**TASK:** Where an entry below contains an image, skip the image and reproduce the rest exactly.
*** Opening of PROVIDED RECORDS ***
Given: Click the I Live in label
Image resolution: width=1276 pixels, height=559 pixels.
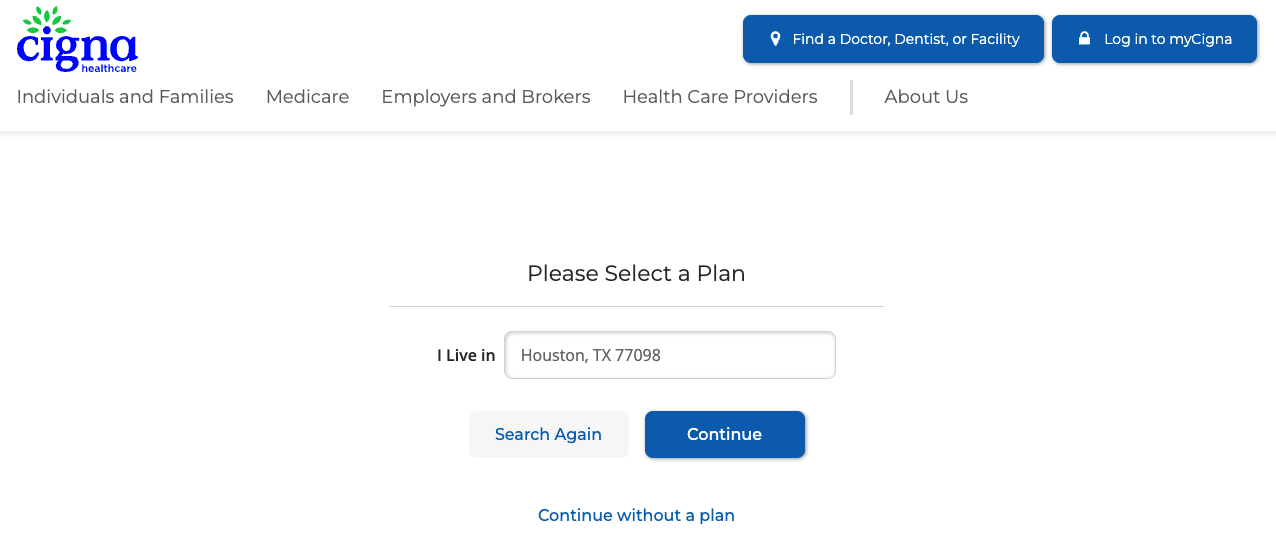Looking at the screenshot, I should coord(466,355).
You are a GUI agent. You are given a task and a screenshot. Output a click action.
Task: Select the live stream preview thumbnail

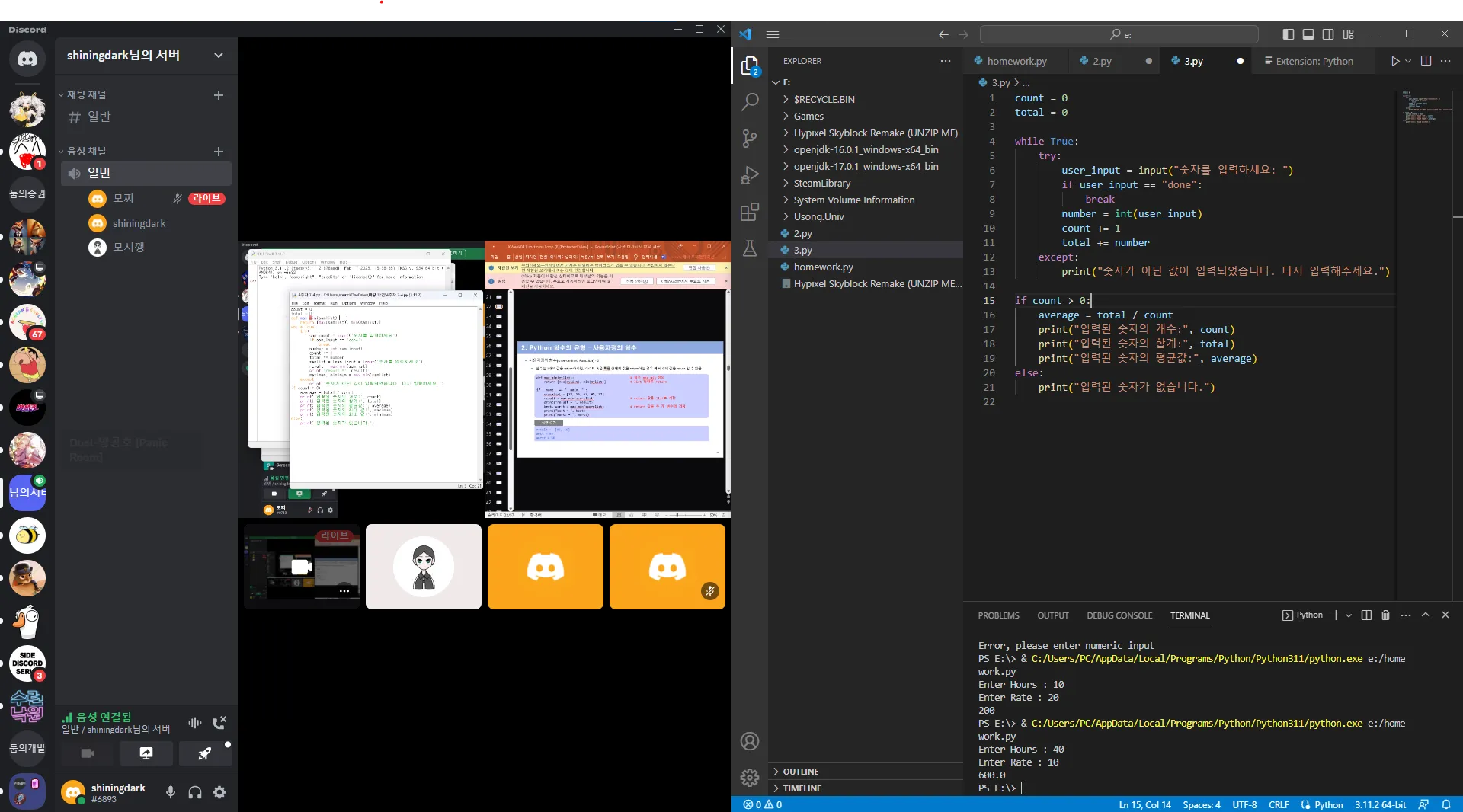(302, 567)
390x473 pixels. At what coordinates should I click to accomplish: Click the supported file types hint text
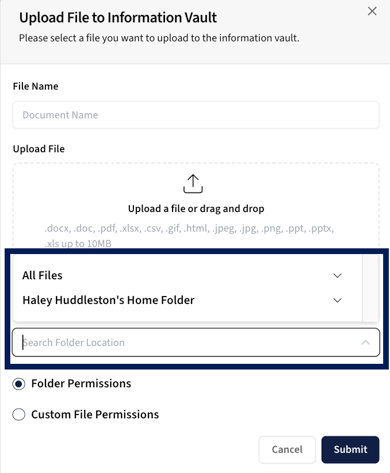pos(189,236)
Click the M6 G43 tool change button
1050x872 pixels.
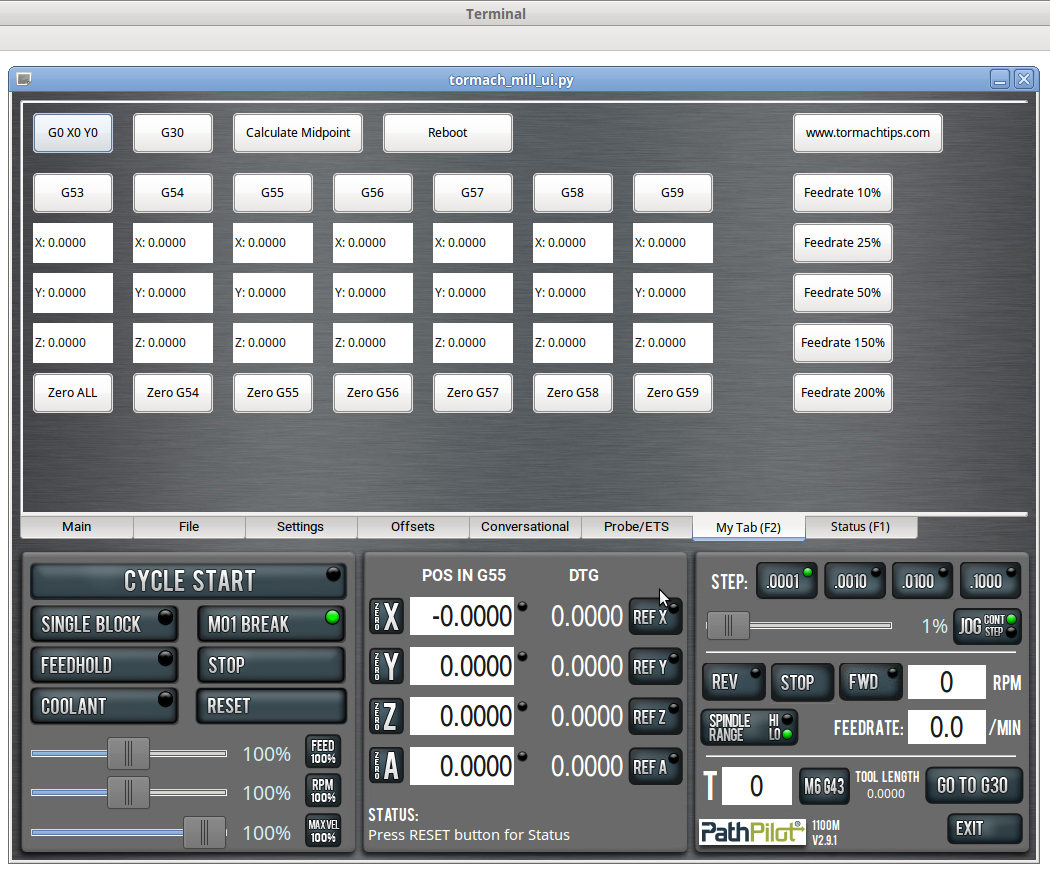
*** Close of PROVIDED RECORDS ***
**THE COMPLETED TASK:**
Given: Click the I Live in label
Image resolution: width=1276 pixels, height=559 pixels.
Looking at the screenshot, I should coord(466,355).
You are a GUI agent. You are given a task and a screenshot. Output a click action.
Task: Select the live stream preview thumbnail

(302, 567)
390x473 pixels. At what coordinates should I click to accomplish: Click the supported file types hint text
pos(189,236)
Click the M6 G43 tool change button
1050x872 pixels.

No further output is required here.